#### EXTRACTED TEXT
◇ ◇ ◇
There have been hints that the Doctor was indirectly responsible for the death of his own kind, as the price of killing off the Daleks. But the Daleks have returned several times since then, rebuilding from a few escapees and in one case a prison ship. The Time Lords have not returned. The Doctor believes it is not possible that any of them have survived. This gives both the Ninth Doctor and his successor, the Tenth Doctor, a pathos that the earlier incarnations never had.

"Who needs secrets, eh?"

But when the Face of Boe prepares to impart his final secret to the Doctor, the Doctor doesn't want to hear it. One reason for this is that it implies that Boe is about to die, and the Doctor wants him to live, the other sole survivor of an ancient race. But the other reason appears to be that the Doctor suspects that the revelation has to do with his being the last Time Lord, as indeed it does. This is problematic, partly because the Doctor is feeling his losses anew since losing Rose (and therefore doesn't want to think about it), and partly because the Doctor hasn't told Martha that his planet and people are gone. In fact, earlier in the story he lied to her, pretending that Gallifrey still existed. But when the Face of Boe mentions that the Doctor is the last of his kind, and then...
******SPOILER ALERT!* Skip the next paragraph if you don't want to know what the Face of Boe said******

The Doctor reacts to the Face of Boe's final revelation

...paradoxically, tells the Doctor, "You are not alone," Martha is right there. Afterwards, she conducts a one-woman sit down strike, refusing to budge until the Doctor tells her the truth about himself and his people. He then explains about the Time War, and then reminisces about the planet that he's lost forever.

Now when the Ninth Doctor was first revealed to be the last surviving Time Lord, I was pretty shocked, and not terribly pleased. Gallifrey is a big part of the Doctor's 44-year backstory. We've met some of its people, visited its Citadel, learned of its traditions and some unsavory elements of its ancient and recent past. The Doctor's own granddaughter, Susan, may not have been on Gallifrey at the end, but the Doctor says all his family and friends are gone now. This would also likely include a non-Time Lord friend, Leela, who married a Gallifreyan and stayed behind there. Yet another companion, the Time Lady Romana, is said in spin-off media to have eventually become President of the High Council. Gallifrey gone, and all its people? Forever? How awful! How sad! No wonder the Doctor has developed a melancholy streak, and a tendency to close himself off from others. His friend Rose drew him out, made him care, even made him love her. But she's trapped in another Universe now, as lost to the Doctor as his own people. So now Martha struggles to bring the Doctor out of his shell once more.

I'm not sure I quite approve of this drastic measure, but it makes for pretty compelling television.

Karen

3 comments:

ShellyS said...

I used to obsess about stats. Now I check nightly on MyBlogLog to see the day's hits and what's been clicked, but I almost never check the blog counters. The View from Here got an amazing bump when it was a Blog of Note and that lasted 2 weeks, with folks telling me what a great blog it is, but it's back down to 10 or so hits a day now.

My comic blog, however, which picks up a weekly linkback from a feminist comics directory blog, and is in an active subgenre of blogging, gets upwards of 50 unique visitors and can reach as much as 200 hundred a day without my doing anything more than simply blogging there. I created that blog because I didn't want to bore readers of my book review blog with comics reviews and it's become my most popular blog. Who'd have thought it? Not me.

You must be doing something right, so just keep doing what you're doing. :)

Call me Paul said...

Whew! Hadn't been by in almost a week, but now I'm up to date. Here, anyway.

Becky said...

Perhaps some of those hits are those of us who have Bloglines picking up your latest entries.
I try not to read all your posts on Bloglines because it's nice to visit in person now and again. Now spill! Where/How are you watching the new season of Dr Who???! I've been pacing the floor waiting for SciFi to start it up again! Meanwhile, have you watched The Dresden Files at all? Loads of changes from the books. But good.
◇ ◇ ◇
#### SUPPLIED DATA

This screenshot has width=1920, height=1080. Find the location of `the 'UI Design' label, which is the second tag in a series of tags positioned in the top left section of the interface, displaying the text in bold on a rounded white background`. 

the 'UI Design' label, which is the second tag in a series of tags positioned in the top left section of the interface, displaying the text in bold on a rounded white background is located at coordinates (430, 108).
◇ ◇ ◇
#### TASKS TO CARRY OUT
1. Reproduce the passage of the Doctor Who post starting with "You must be" and going on through "your latest entries.", word for word.
2. Give the name of every person who left a comment on the Doctor Who post, as each name appears there.

#### COMPLETED EXERCISE
1.
You must be doing something right, so just keep doing what you're doing. :)

Call me Paul said...

Whew! Hadn't been by in almost a week, but now I'm up to date. Here, anyway.

Becky said...

Perhaps some of those hits are those of us who have Bloglines picking up your latest entries.

2.
ShellyS
Call me Paul
Becky